Not long before I left Iran, two songs by Jefferson Airplane could be heard frequently on the American radio station.
One didn’t need to be in the scene to realize that a new phase had started.
The youth in California may have been on LSD listening to their psychedelic music, but my friend and I felt cool enough smoking cigarettes while looking at Bob Dylan’s image on the wall and hearing White Rabbit and Somebody to Love on the radio.
____________________________________________________________________

* As the Iranian people have suffered continuously under the rule of various corrupt politicians the use of the title Dr for Mossadegh as well as for Fatemi should be seen in a completely different context as in other countries.
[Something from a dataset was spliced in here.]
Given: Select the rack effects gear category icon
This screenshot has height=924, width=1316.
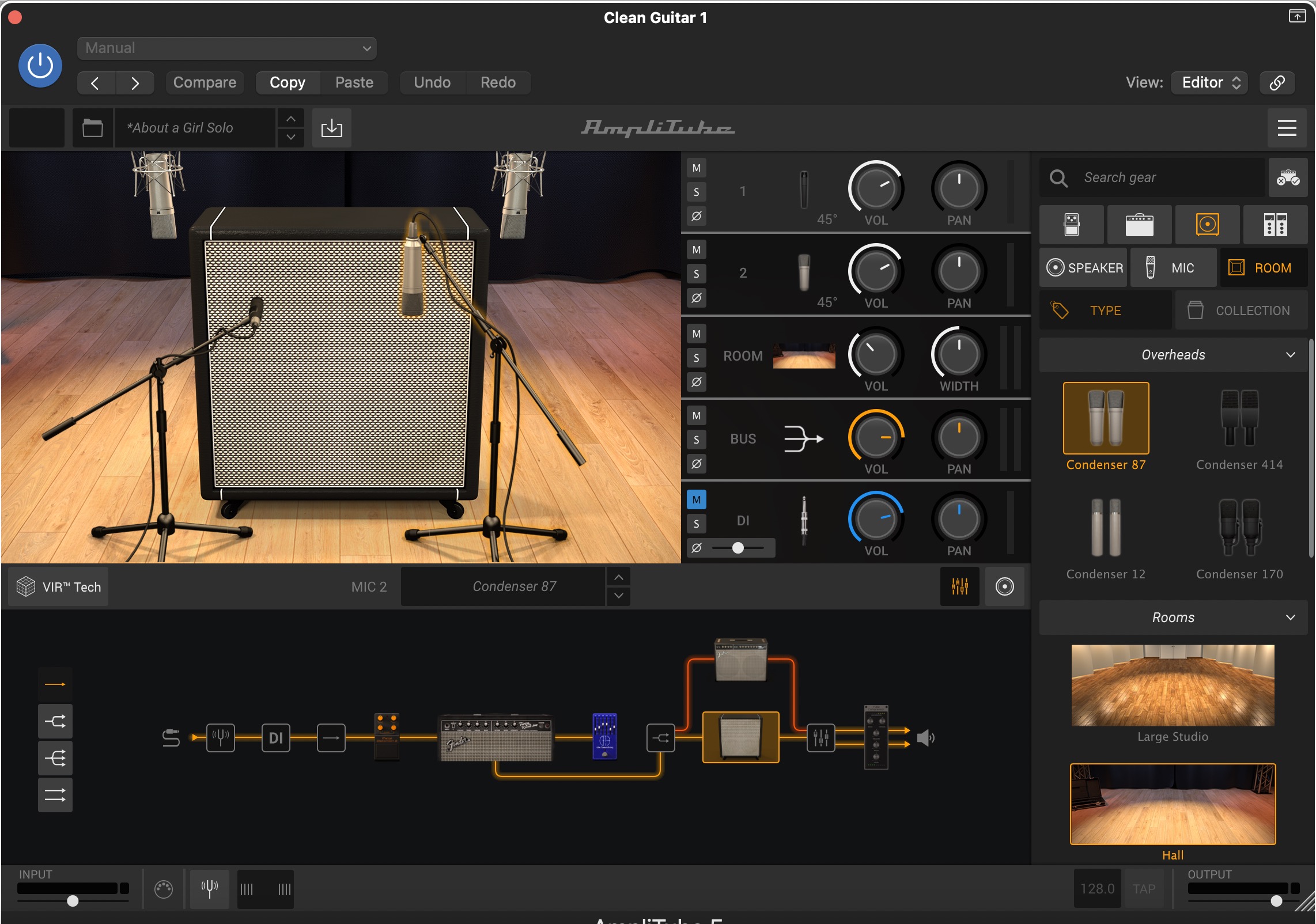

Many Iranian politicians may have had PhDs but in my opinion the popular use of these titles for Mossadegh and Fatemi were in fact not only a sign of acknowledgment of their education but also the extent of trust the public had in these politicians and in their integrity. Normally in regards to untrustworthy politicians Iranians are not bothered about using these titles at all. In fact many might even assume that these guys have bought their titles or got them through favouritism, which is historically not unlikely.